Element lookup records:

## BEGIN

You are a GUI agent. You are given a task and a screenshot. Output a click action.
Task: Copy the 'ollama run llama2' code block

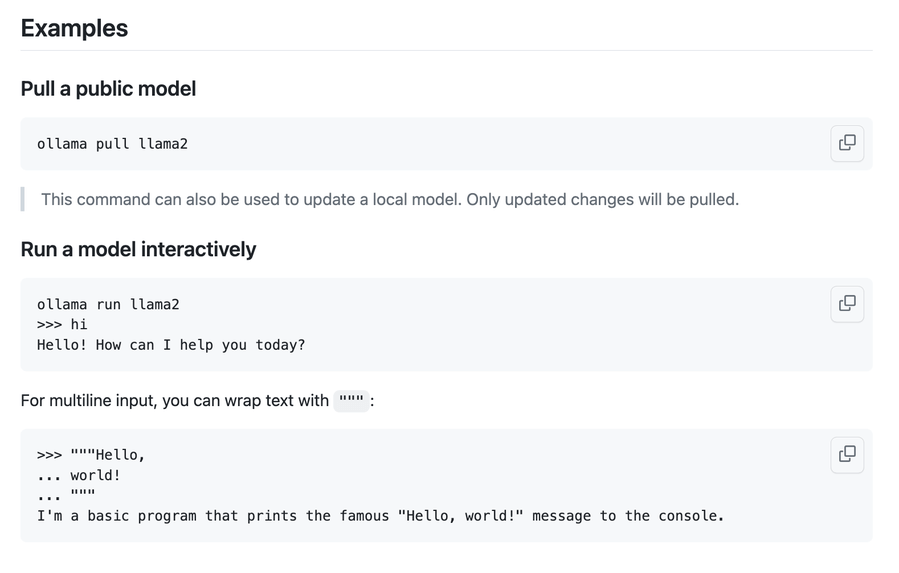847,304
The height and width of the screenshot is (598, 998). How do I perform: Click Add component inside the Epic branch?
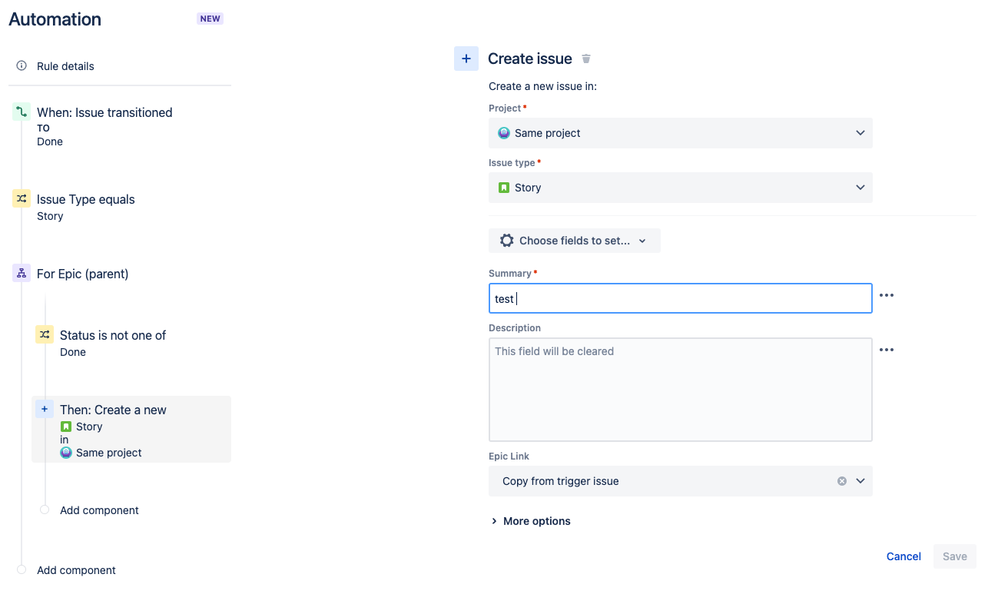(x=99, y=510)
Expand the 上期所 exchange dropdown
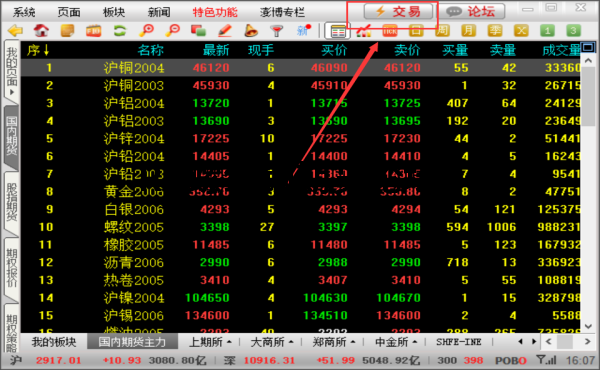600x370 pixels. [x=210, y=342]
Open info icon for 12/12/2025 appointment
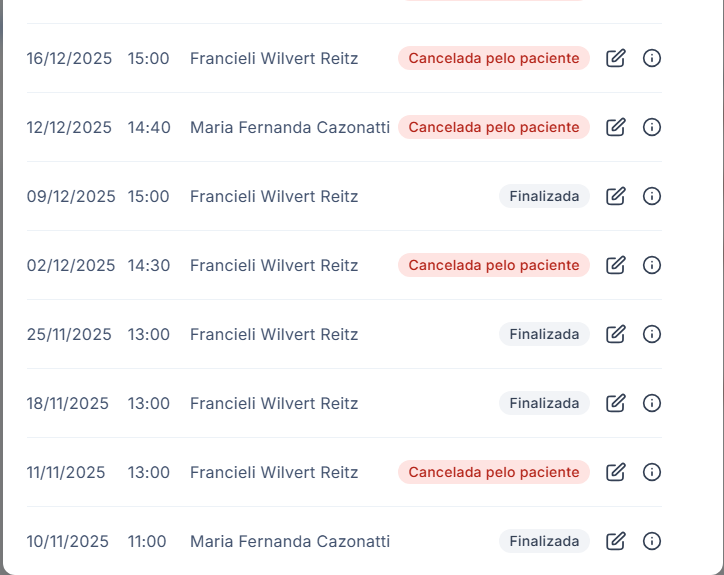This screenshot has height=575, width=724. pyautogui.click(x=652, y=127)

## END

Task goal:
Reproduce the part of the records from the line containing "The height and" through the end, substituting "menu" for "dropdown" and changing nothing else. Omit the pictures from your answer.

Task solution:
The height and width of the screenshot is (598, 998). How do I perform: Click Add component inside the Epic branch?
(x=99, y=510)
Expand the 上期所 exchange menu
600x370 pixels. [x=210, y=342]
Open info icon for 12/12/2025 appointment
This screenshot has height=575, width=724. pyautogui.click(x=652, y=127)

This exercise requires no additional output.